You might be familiar with SPSS if you’ve ever taken a statistics course. The statistical software has been around since 1968 — yes, 1968 — making it nearly 50 years old.
“We’ll call it mature,” said Poulin, who works for Brea, Calif.-based software company Aviana Global. Poulin, who works out of the coIN Loft in downtown Wilmington, is the only East Coast employee. He originally hails from academia.
There's a lot of seasonality with beer consumption. You find those patterns of how beer demand has changed over weeks and months, and you forecast that.
Up until SPSS was acquired by IBM in 2010, Poulin was teaching at the University of Pennsylvania while working as an independent contractor with SPSS.
“Much to my surprise, I was an IBM employee,” Poulin said of the acquisition. “I went from Penn and academics to a corporate world.”
Poulin became an SPSS trainer with IBM for three years, until IBM decided to stop offering software training in 2013. So, in January of 2014, he became part of Aviana’s SPSS Practice Team as a senior consultant working in predictive analytics — or, analyzing data to make an educated prediction about the future.
“The essence of it is, you find patterns in the past and detect them for the future,” he said. “You can predict sales levels and then identify which customers are most likely to buy.”
Or, as a predictive analytics consultant, you can do what Poulin has been doing for Pabst Blue Ribbon for the past year-and-a-half: forecast beer consumption levels.
“What I did with SPSS is I built a routine that actually makes forecasts for specific distributors and products,” Poulin said. The total number of combination of distributors and products is 10,000, so Poulin’s routine makes 10,000 customized forecasts. What has he found?
“There’s a lot of seasonality with beer consumption. You find those patterns of how beer demand has changed over weeks and months, and you forecast that,” Poulin said.

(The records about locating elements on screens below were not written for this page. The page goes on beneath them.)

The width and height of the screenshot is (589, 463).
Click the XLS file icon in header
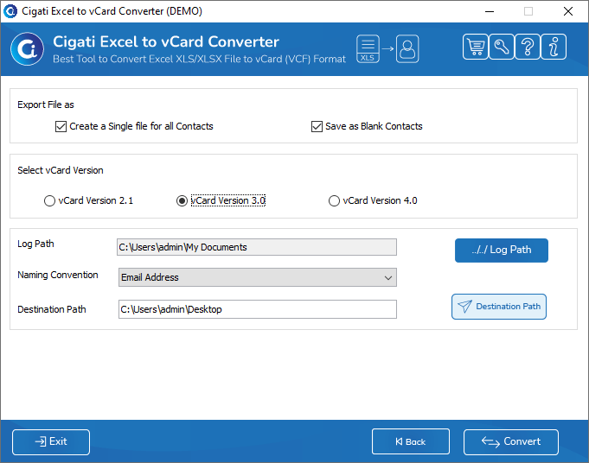(x=368, y=48)
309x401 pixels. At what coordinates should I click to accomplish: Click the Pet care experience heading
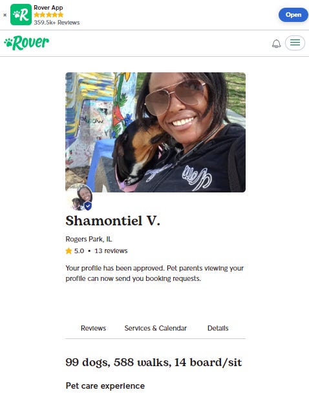[x=105, y=386]
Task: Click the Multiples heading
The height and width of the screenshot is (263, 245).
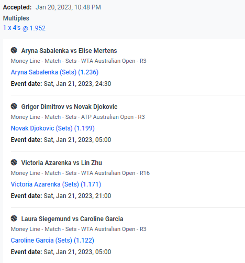Action: tap(16, 18)
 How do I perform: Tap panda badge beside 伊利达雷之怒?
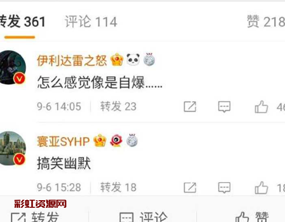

Ideally, this forecasting routine works best with fresh data. So every week Pabst reels in another compendium of numbers, Poulin goes in and adds them to the loop.
But Poulin’s work interests go well beyond beer consumption. He wants to use this technology with Wilmington crime data to predict crime hotspots. He’s done it with other cities.
“I’d like to see it here,” he said. “They have the crime data.” Poulin said all you need for a hotspot prediction is time-of-arrest data and location. “Once you have that information you can make predictions of when crimes are happening and where, then you predict that into the future.”
Forecasting beer consumption is definitely cool. But this? This could actually make a real difference in Wilmington.
“It’s been done in other cities,” Poulin said. “I’d like to be involved in some way with this issue.”